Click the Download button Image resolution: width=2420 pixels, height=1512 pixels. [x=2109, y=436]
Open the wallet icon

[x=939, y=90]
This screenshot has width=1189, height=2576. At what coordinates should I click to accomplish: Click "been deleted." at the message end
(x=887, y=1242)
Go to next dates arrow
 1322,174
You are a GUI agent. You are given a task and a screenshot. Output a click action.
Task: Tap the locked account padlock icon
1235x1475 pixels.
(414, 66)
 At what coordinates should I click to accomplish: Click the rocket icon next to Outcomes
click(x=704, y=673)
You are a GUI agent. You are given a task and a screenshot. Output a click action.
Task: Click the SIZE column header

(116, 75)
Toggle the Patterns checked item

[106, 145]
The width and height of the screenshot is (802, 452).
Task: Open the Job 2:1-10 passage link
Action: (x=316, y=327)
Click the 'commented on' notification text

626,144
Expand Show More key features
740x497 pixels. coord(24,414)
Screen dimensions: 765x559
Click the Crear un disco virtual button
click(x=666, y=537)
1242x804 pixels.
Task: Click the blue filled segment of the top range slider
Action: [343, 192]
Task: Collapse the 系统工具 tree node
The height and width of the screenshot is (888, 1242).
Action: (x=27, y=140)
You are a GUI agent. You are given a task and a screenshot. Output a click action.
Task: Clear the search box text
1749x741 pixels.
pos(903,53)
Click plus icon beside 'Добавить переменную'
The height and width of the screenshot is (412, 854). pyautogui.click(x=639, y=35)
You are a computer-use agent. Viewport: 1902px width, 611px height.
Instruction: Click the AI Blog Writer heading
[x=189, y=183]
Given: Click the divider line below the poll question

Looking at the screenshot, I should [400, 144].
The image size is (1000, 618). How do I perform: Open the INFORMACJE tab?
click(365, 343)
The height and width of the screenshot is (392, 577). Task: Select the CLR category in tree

Work task:
The expected output is the complete data, repeated exactly.

Task output:
Click the Download button Image resolution: width=2420 pixels, height=1512 pixels. [x=2109, y=436]
Open the wallet icon

[x=939, y=90]
This screenshot has width=1189, height=2576. At what coordinates should I click to accomplish: Click "been deleted." at the message end
(x=887, y=1242)
Go to next dates arrow
 1322,174
You are a GUI agent. You are given a task and a screenshot. Output a click action.
Task: Tap the locked account padlock icon
1235x1475 pixels.
(414, 66)
 At what coordinates should I click to accomplish: Click the rocket icon next to Outcomes
click(x=704, y=673)
You are a GUI agent. You are given a task and a screenshot. Output a click action.
Task: Click the SIZE column header

(116, 75)
Toggle the Patterns checked item

[106, 145]
The width and height of the screenshot is (802, 452).
Task: Open the Job 2:1-10 passage link
Action: (x=316, y=327)
Click the 'commented on' notification text

626,144
Expand Show More key features
740x497 pixels. coord(24,414)
Screen dimensions: 765x559
Click the Crear un disco virtual button
click(x=666, y=537)
1242x804 pixels.
Task: Click the blue filled segment of the top range slider
Action: [343, 192]
Task: Collapse the 系统工具 tree node
The height and width of the screenshot is (888, 1242).
Action: (x=27, y=140)
You are a GUI agent. You are given a task and a screenshot. Output a click action.
Task: Clear the search box text
1749x741 pixels.
pos(903,53)
Click plus icon beside 'Добавить переменную'
The height and width of the screenshot is (412, 854). pyautogui.click(x=639, y=35)
You are a computer-use agent. Viewport: 1902px width, 611px height.
Instruction: Click the AI Blog Writer heading
[x=189, y=183]
Given: Click the divider line below the poll question

Looking at the screenshot, I should [400, 144].
The image size is (1000, 618). How do I perform: Open the INFORMACJE tab?
click(365, 343)
The height and width of the screenshot is (392, 577). Task: Select the CLR category in tree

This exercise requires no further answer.